Staged Pipeline Architecture

The staged pipeline is the heart of Aveloxis’s production collection system. It decouples API collection from relational persistence to eliminate database contention at scale.


Why staging?

The contention problem

When collecting data from GitHub/GitLab, every issue, PR, event, and message references a contributor. In a direct-write model (like Augur’s), each worker must:

  1. Look up the contributor in the database

  2. Create the contributor if it does not exist

  3. Use the contributor’s ID as a foreign key for the entity

With 400K+ repos and multiple workers collecting simultaneously, the contributors table becomes a massive contention point. Multiple workers try to insert the same contributor at the same time, leading to deadlocks, serialization failures, and degraded throughput.

The staging solution

The staged pipeline splits collection into two phases:

  1. Stage (concurrent, no contention) – Raw API responses are written as JSONB to a staging table. No FK lookups, no contributor resolution. Workers blast data concurrently with zero contention.

  2. Process (single-threaded per repo) – Staged data is drained in batches, contributors are resolved in bulk with an in-memory cache, and entities are upserted in FK dependency order.

This design means that even with 24 workers collecting 24 repos simultaneously, no two workers ever contend on the same database row.


Staging writer

Batch flushing

The staging writer collects API responses in memory and flushes them to the aveloxis_ops.staging table in batches.
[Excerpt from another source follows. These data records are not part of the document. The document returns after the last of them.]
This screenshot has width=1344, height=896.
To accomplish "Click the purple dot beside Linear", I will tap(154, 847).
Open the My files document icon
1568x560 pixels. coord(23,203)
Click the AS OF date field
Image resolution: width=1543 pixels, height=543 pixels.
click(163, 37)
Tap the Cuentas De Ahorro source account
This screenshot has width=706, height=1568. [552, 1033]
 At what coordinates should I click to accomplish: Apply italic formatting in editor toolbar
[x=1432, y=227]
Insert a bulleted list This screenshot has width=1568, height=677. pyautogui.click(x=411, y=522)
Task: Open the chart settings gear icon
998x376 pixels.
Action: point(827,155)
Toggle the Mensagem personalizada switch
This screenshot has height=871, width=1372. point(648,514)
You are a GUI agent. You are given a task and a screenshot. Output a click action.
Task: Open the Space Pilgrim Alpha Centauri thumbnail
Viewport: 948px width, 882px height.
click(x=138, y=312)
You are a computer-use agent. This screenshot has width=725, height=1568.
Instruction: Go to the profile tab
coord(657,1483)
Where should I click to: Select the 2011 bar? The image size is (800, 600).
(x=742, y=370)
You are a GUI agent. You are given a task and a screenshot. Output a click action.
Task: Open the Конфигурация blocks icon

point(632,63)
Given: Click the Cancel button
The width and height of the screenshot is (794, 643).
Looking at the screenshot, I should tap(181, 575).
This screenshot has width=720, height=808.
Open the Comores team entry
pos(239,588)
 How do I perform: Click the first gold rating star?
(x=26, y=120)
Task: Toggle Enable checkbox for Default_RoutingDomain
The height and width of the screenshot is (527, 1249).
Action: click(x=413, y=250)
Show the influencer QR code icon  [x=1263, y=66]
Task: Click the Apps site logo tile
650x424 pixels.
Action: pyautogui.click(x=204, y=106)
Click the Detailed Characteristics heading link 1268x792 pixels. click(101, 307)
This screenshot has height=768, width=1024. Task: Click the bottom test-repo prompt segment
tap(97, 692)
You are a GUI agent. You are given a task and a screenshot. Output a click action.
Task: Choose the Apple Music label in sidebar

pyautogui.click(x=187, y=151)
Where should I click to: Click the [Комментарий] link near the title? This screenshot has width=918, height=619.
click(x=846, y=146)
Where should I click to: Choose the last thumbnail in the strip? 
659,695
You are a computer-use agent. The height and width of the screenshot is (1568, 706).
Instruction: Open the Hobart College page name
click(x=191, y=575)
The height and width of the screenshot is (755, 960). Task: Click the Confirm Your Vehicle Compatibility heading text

  • Default batch size: 1000 rows (configurable via collection.batch_size)

  • Actual flush size: 500 rows per batch during processing

  • Each row: One JSONB document containing a single entity or envelope

Callers MUST call Flush(ctx) before handing control to the processor

StagingWriter.Stage only auto-sends to Postgres when the in-memory pgx.Batch reaches stagingFlushSize = 500. For any workflow that stages fewer than 500 items — typically gap fill and open-item refresh — the buffered rows will not reach the database until Flush(ctx) is called explicitly. The processor reads aveloxis_ops.staging directly, so forgetting the flush makes the processor see an empty table and the buffered rows are discarded when the StagingWriter goes out of scope.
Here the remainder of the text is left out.